**Problem details**
Can you lay out the records below as a Markdown table with the columns Row and Line, giving each non-blank line its own numbered row and leaving the pictures out?

--- Start of Material to process ---

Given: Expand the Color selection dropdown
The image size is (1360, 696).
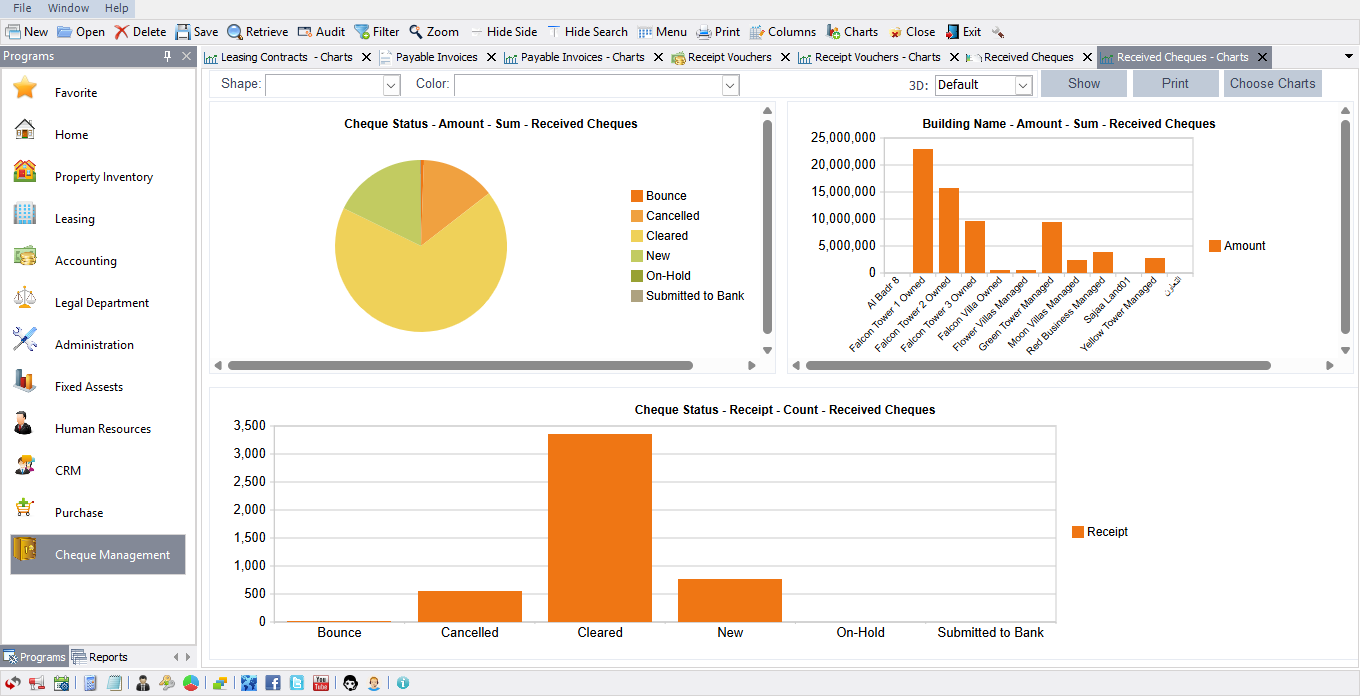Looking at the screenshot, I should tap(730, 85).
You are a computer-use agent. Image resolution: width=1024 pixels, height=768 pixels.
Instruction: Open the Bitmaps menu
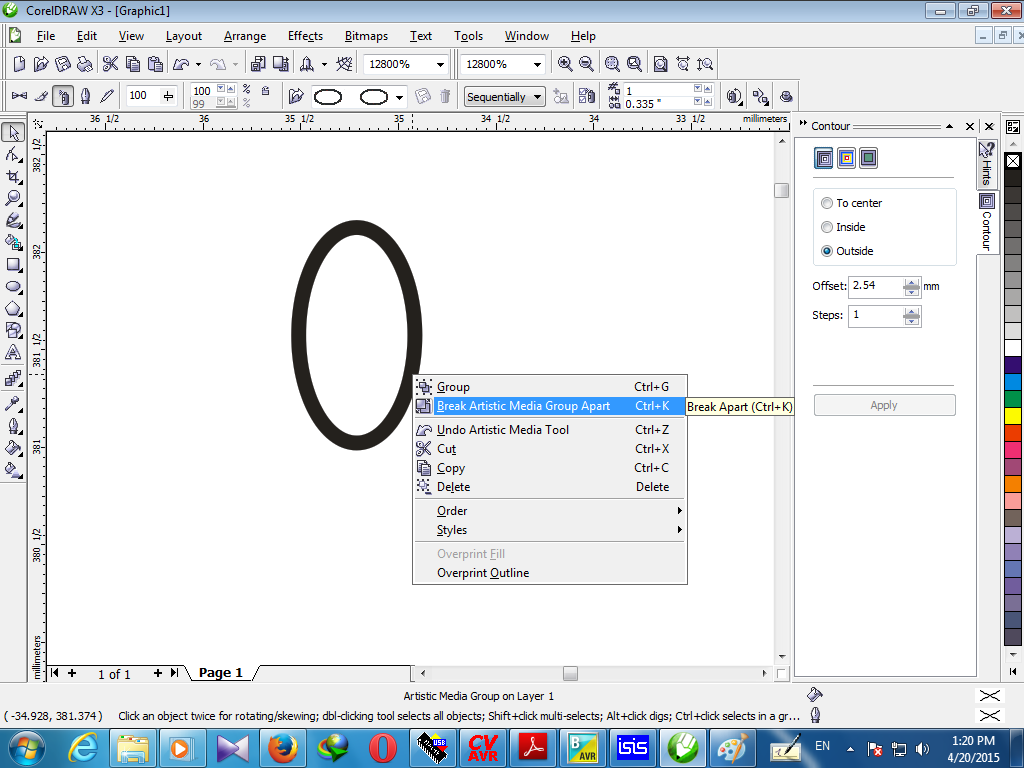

--- End of Material to process ---

**Answer in full**
| Row | Line |
|---|---|
| 1 | Given: Expand the Color selection dropdown |
| 2 | The image size is (1360, 696). |
| 3 | Looking at the screenshot, I should tap(730, 85). |
| 4 | You are a computer-use agent. Image resolution: width=1024 pixels, height=768 pixels. |
| 5 | Instruction: Open the Bitmaps menu |